Dotato di una scrittura semplice ed efficace, si dimostra capace di scendere in profondità e offrire nel contempo una visione esaustiva e lucida di quanto non a tutti appare evidente

Francesco Sannicandro
Autorevole esponente del mondo artistico, ideatore e curatore, da anni, della mostra “Olio d’Artista”.

Motivazione:
Artista poliedrico e concreto, e nel medesimo tempo visionario, è capace di operare felici sintesi e mettere insieme mondi tra loro distinti e distanti.
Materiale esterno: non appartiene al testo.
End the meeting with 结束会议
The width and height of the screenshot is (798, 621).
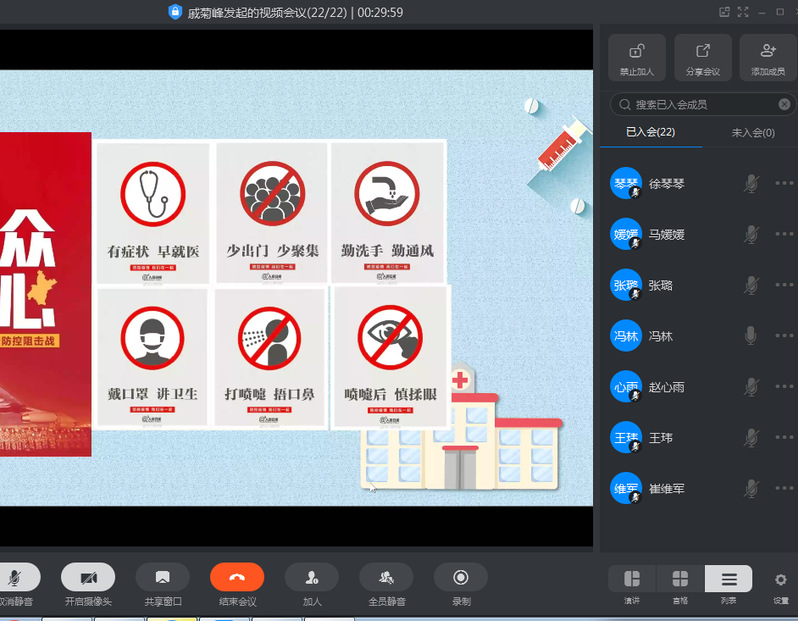coord(237,577)
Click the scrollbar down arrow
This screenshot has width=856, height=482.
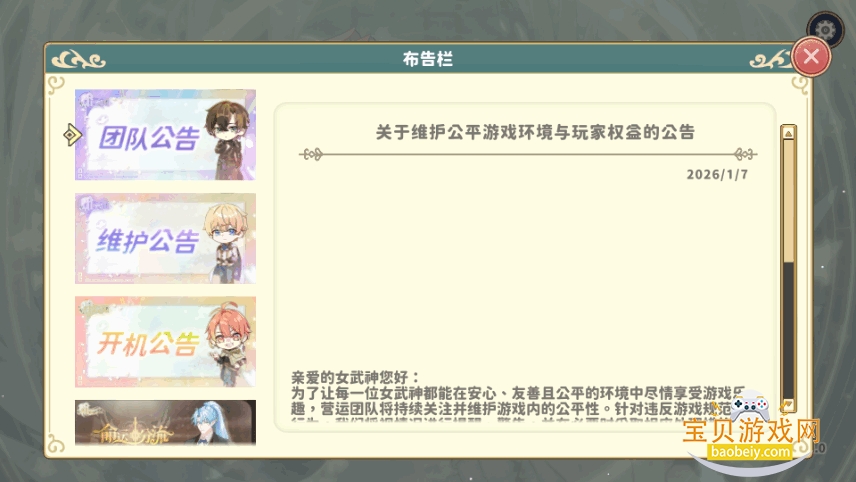pos(788,404)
Pugliese di Bitonto, ha saputo onorare la sua terra di olivi e olio, creando un format di successo attraverso l’ideazione della mostra, in progress e itinerante, “Olio d’Artista”.

Claudio Ranzani
Già direttore generale di Assitol, l’Associazione italiana dell’industria olearia, oggi delegato alla Presidenza.

Motivazione:
Sempre impegnato in seconda fila, restando in ombra, ma operando in modo fattivo per fornire contenuti e risolvere problemi, ha permesso a un comparto oleario perennemente frammentato e conflittuale di creare una dimensione unitaria, senza mai es-sere divisivo e operando per il bene comune.

Lanfranco Conte
Docente all'Università di Udine, tra i massimi esperti mondiali di chimica dell’olio.

Motivazione:
L’Italia olearia gli è grata per il servizio reso al Paese, senza aver mai chiesto alcun tornaconto per sé.

Infaticabile lavoratore, studioso at-tento e generoso, persona sensibile e sempre impegnata nel portare avanti con coerenza e dedizione il proprio compito di studioso e ricercatore.